Information has been sparse on the comparison of 4 blood pressure (BP) indexes (systolic BP [SBP], diastolic BP, pulse pressure, and mean BP [MBP]) in relation to long-term incidence of stroke and myocardial infarction, particularly in middle-aged and older Asians.

METHODS AND RESULTS:

The Japan Arteriosclerosis Longitudinal Study Group conducted a meta-analysis of 16 cohort studies in Japan. A total of 48,224 men and women 40 to 89 years of age participated at baseline, and 1231 stroke events and 220 myocardial infarction events occurred during an average 8.4-year follow-up.
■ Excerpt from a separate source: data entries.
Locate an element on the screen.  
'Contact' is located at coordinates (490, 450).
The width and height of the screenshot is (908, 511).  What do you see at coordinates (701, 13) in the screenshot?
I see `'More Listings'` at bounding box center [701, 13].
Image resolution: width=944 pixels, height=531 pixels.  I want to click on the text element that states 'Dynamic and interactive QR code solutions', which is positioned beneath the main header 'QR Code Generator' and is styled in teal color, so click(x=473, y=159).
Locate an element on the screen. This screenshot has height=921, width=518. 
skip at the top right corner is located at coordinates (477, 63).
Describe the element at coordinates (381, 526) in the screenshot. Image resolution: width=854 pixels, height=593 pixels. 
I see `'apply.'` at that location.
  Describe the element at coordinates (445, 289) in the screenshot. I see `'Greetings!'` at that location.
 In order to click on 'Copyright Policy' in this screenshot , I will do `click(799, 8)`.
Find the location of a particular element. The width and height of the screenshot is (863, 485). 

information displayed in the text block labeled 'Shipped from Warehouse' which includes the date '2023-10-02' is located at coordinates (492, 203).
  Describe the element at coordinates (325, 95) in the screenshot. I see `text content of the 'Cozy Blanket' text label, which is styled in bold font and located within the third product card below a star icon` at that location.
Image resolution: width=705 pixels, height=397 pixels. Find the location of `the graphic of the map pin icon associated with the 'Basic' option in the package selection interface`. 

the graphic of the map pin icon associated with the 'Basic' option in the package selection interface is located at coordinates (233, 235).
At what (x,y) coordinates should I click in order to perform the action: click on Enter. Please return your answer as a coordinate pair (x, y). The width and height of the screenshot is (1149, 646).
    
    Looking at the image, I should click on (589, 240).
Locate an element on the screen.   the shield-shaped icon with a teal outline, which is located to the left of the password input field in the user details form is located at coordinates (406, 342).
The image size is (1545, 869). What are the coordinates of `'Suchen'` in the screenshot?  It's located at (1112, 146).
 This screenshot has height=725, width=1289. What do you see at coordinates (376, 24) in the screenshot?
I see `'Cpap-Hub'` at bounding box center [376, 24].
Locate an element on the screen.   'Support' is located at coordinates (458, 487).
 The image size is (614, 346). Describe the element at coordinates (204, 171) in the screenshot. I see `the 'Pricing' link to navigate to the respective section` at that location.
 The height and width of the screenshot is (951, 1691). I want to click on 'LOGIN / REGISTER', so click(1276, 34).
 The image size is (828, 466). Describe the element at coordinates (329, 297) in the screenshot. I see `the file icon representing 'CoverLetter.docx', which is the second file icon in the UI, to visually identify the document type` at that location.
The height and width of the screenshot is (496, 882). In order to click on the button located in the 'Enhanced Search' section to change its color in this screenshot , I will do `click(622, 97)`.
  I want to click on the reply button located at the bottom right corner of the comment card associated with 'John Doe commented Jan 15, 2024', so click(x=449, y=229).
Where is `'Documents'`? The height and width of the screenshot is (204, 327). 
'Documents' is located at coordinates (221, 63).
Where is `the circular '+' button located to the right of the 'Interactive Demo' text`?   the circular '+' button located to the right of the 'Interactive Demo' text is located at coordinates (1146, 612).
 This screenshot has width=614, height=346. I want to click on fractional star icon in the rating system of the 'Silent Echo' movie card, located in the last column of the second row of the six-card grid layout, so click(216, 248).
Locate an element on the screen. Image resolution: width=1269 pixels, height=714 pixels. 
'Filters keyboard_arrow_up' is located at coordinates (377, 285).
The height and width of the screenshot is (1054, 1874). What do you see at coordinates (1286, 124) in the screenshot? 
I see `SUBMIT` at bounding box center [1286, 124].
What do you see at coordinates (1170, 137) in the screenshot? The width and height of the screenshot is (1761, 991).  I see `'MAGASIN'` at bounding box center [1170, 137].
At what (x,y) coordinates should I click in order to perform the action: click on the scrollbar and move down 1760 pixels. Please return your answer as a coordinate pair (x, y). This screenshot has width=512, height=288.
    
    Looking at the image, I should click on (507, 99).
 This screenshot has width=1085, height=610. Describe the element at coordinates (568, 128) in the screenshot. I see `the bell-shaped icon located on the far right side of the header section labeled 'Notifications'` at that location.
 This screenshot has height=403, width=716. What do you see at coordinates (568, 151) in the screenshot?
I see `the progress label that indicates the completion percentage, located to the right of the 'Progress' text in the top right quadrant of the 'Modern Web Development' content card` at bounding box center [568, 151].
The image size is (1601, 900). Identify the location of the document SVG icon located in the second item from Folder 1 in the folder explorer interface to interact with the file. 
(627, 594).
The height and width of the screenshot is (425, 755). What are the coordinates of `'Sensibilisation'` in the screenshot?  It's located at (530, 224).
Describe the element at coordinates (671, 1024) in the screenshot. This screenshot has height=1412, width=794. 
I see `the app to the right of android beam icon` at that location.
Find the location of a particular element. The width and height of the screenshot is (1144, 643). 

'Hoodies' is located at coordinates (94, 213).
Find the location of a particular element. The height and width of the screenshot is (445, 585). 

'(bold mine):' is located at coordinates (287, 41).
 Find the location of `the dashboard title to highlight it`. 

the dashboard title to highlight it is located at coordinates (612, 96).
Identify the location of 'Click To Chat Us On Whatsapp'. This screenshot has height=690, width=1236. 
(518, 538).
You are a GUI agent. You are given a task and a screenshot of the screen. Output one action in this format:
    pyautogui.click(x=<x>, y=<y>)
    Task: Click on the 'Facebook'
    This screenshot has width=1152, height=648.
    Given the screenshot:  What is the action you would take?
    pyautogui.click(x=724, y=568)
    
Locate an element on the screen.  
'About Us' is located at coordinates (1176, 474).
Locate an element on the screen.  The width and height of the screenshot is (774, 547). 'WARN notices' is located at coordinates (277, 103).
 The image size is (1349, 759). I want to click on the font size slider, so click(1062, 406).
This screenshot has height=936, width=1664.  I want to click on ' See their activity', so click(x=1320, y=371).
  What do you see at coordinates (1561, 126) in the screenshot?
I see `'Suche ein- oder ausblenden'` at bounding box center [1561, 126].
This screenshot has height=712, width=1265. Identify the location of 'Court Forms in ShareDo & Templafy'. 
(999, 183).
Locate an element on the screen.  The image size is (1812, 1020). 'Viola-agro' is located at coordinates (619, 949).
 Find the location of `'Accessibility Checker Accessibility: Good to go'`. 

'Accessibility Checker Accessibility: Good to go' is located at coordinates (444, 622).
Multivariate-adjusted hazard ratios with a 1-SD higher value for each BP index were determined by Poisson regression. Analyses were also done in 4 age-sex groups. All 4 BP indexes were significantly related to all stroke risk. Stroke risk was most strongly related to MBP and SBP in both sexes and most weakly related to pulse pressure. Both stroke subtypes, ischemic and hemorrhagic, were most strongly related to MBP and SBP in both sexes. In addition, in men and women 70 to 89 years of age, MBP or SBP showed the strongest relation to all stroke risk. Myocardial infarction risk was most strongly related to SBP or MBP in both sexes. For any end points in any age-sex groups, pulse pressure was not the strongest predictor.

CONCLUSIONS:

The long-term incident risk of stroke and myocardial infarction associated with high BP in East Asian populations should be assessed mainly on the basis of SBP. MBP also may be an important predictor, but pulse pressure is a less important predictor for cardiovascular disease risk.